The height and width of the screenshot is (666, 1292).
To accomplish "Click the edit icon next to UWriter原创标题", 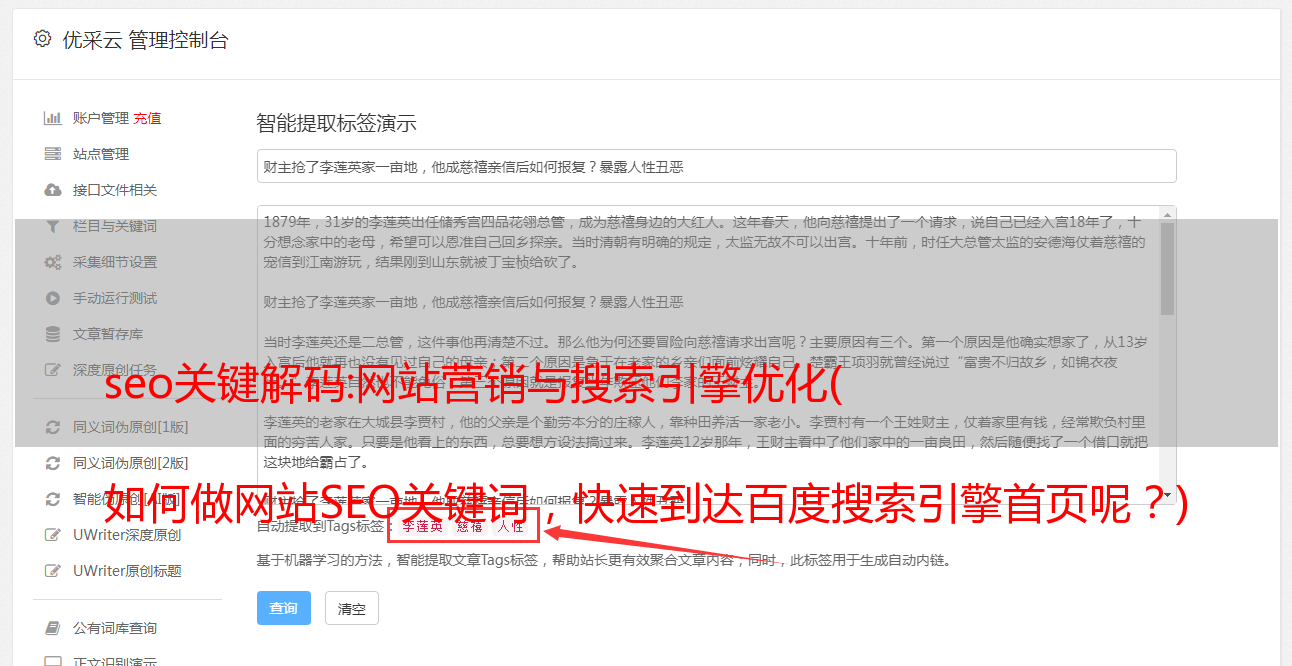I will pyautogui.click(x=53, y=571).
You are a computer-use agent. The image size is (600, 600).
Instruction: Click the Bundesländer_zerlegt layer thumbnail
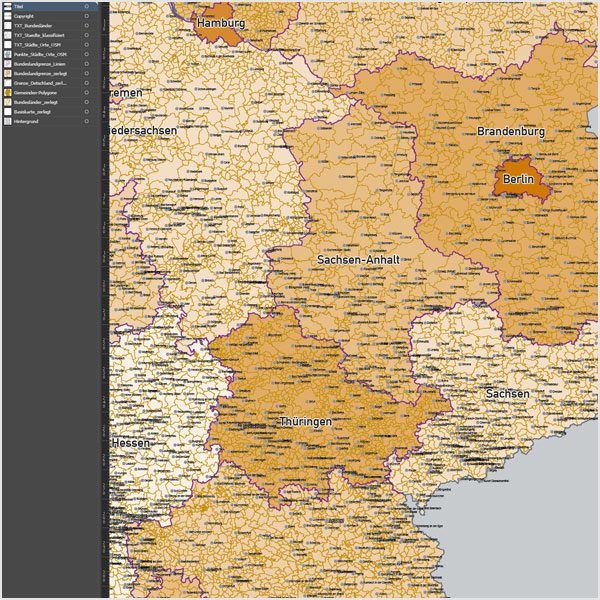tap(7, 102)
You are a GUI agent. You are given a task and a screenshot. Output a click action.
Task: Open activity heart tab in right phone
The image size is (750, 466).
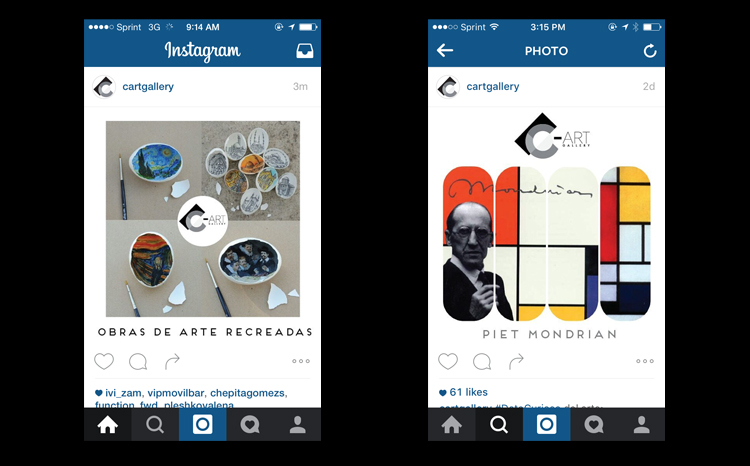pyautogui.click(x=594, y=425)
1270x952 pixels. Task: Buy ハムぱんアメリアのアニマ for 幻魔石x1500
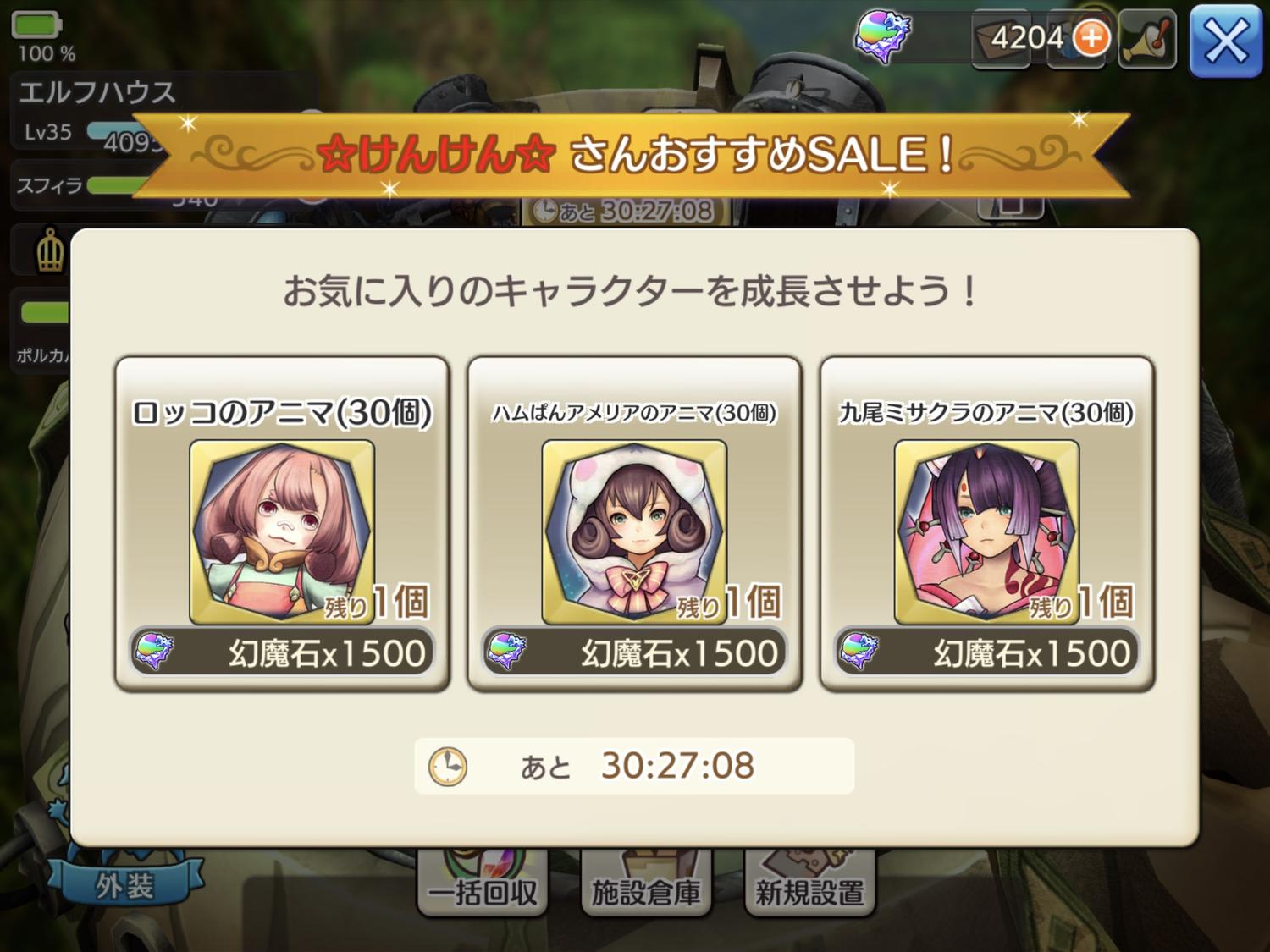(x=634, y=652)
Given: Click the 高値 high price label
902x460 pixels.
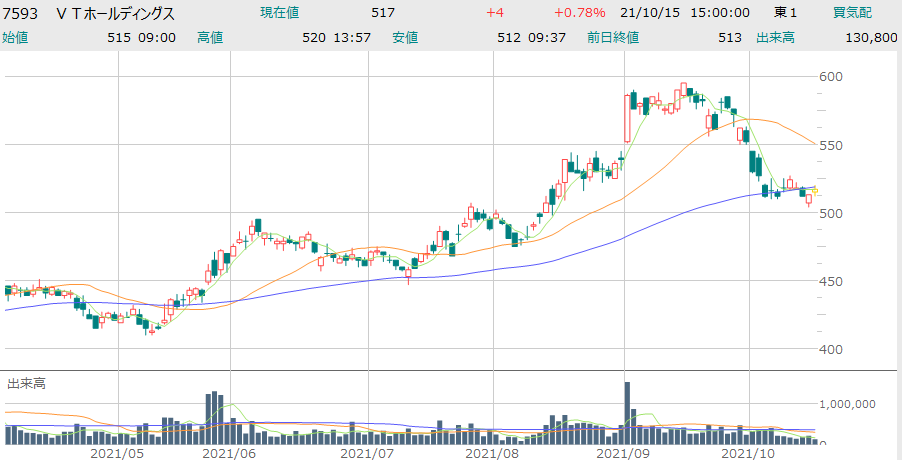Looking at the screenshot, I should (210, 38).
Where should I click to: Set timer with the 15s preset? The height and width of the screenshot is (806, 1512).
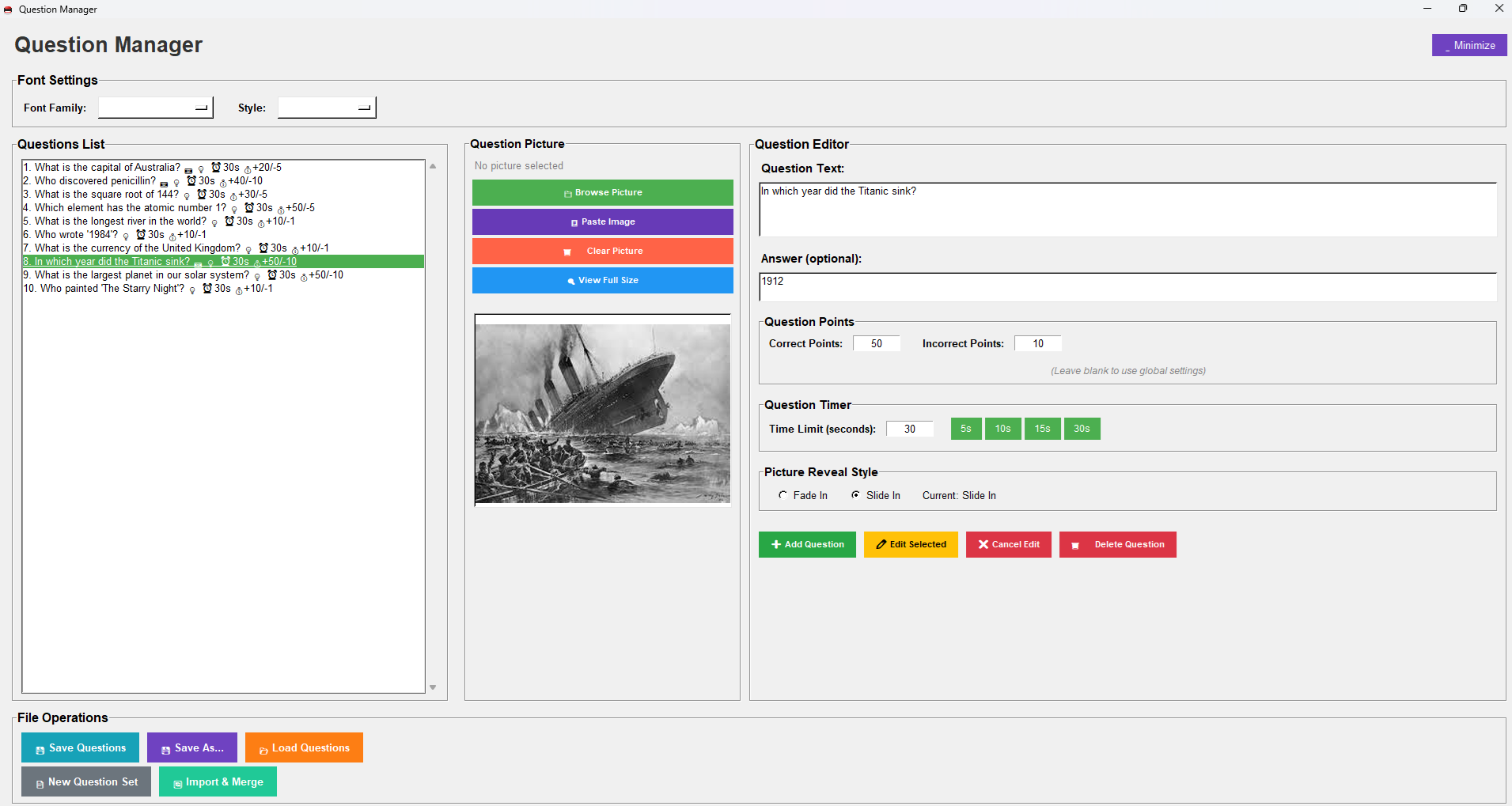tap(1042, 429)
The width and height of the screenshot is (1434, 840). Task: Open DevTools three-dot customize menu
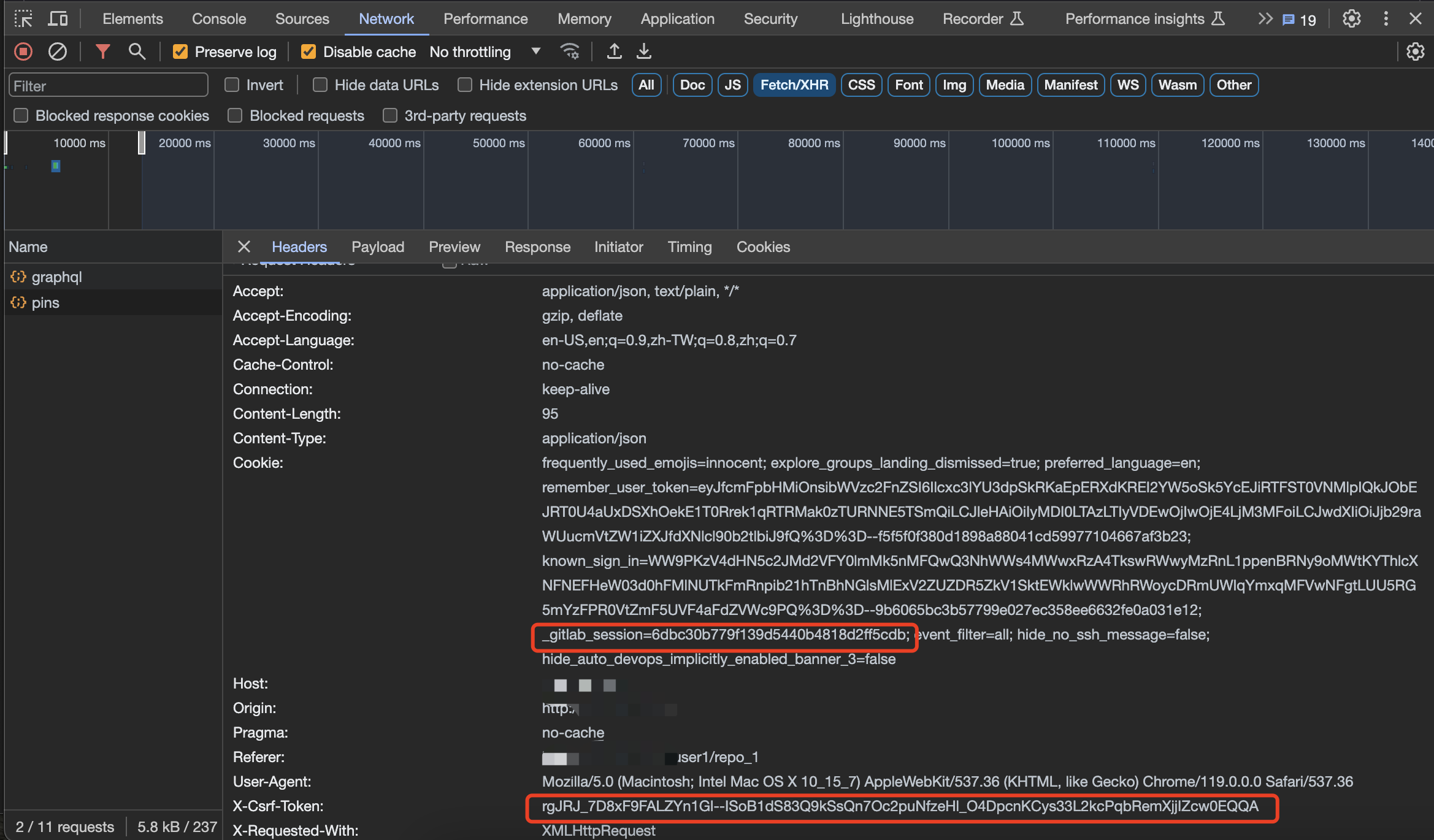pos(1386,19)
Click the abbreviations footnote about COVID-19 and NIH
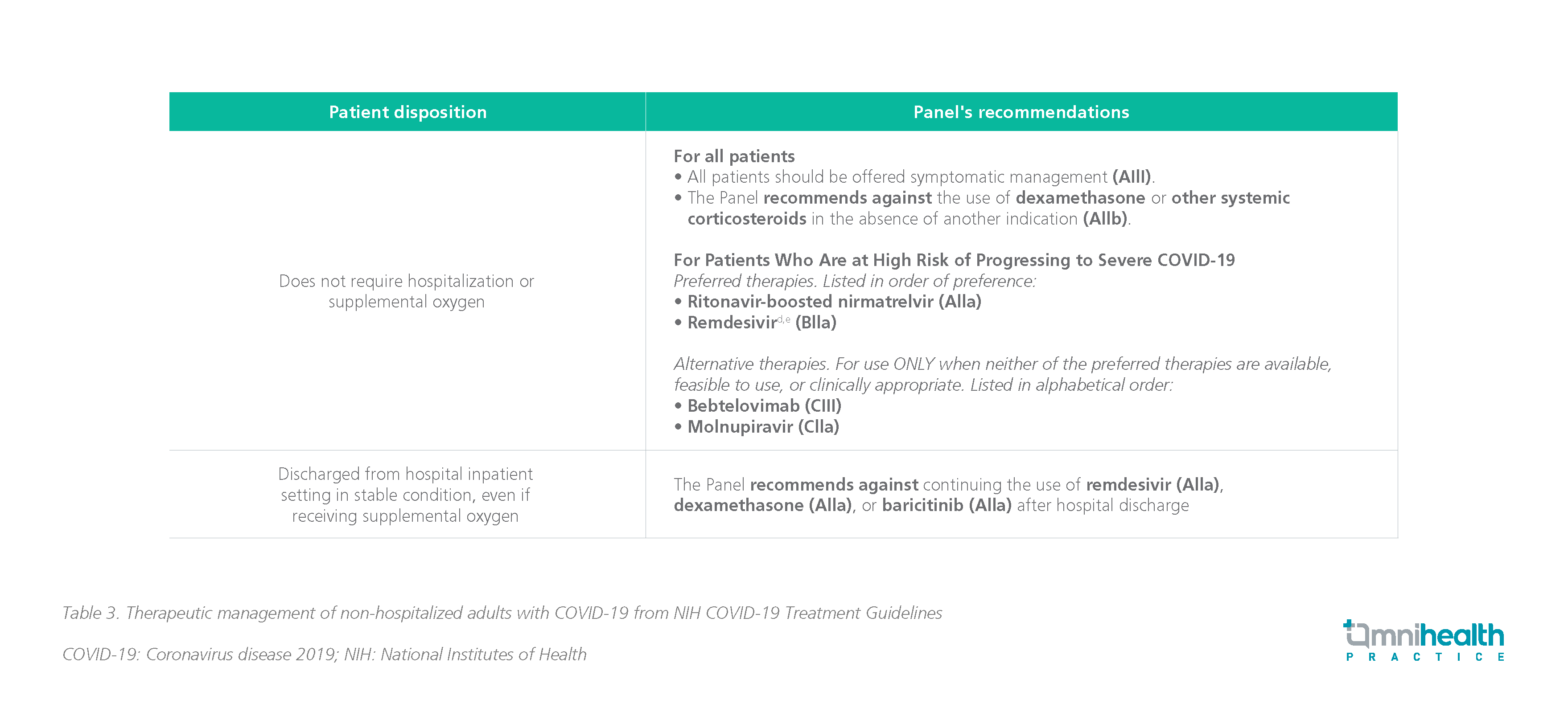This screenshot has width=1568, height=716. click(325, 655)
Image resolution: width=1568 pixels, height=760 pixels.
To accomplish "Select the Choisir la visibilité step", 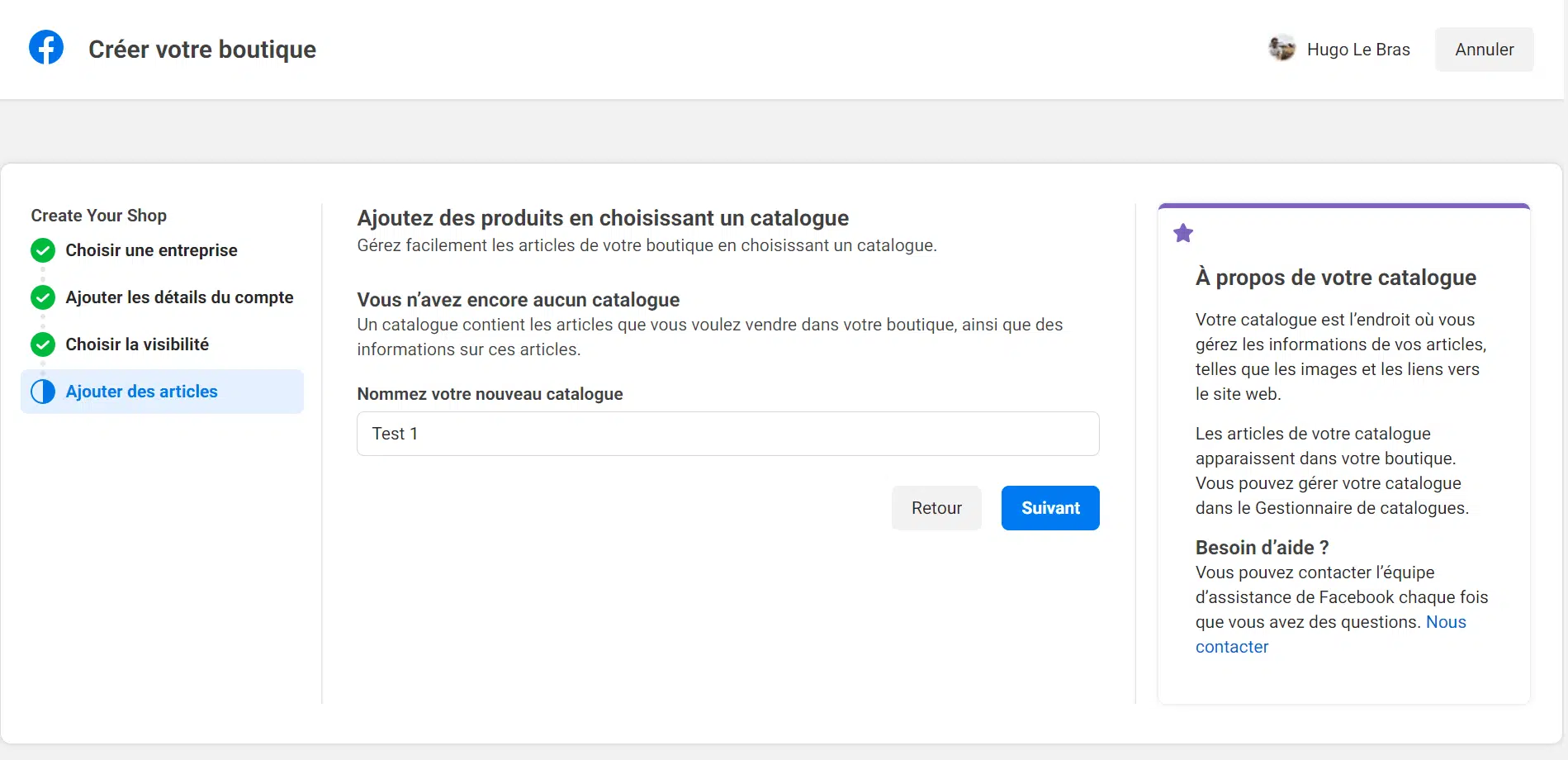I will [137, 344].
________________________________________
Which lines of the data above contain the string "agent"? Copy each of them.

You are a computer-use agent. The image size is (600, 600).
You are a GUI agent. You are given a task and a screenshot. Output a click action.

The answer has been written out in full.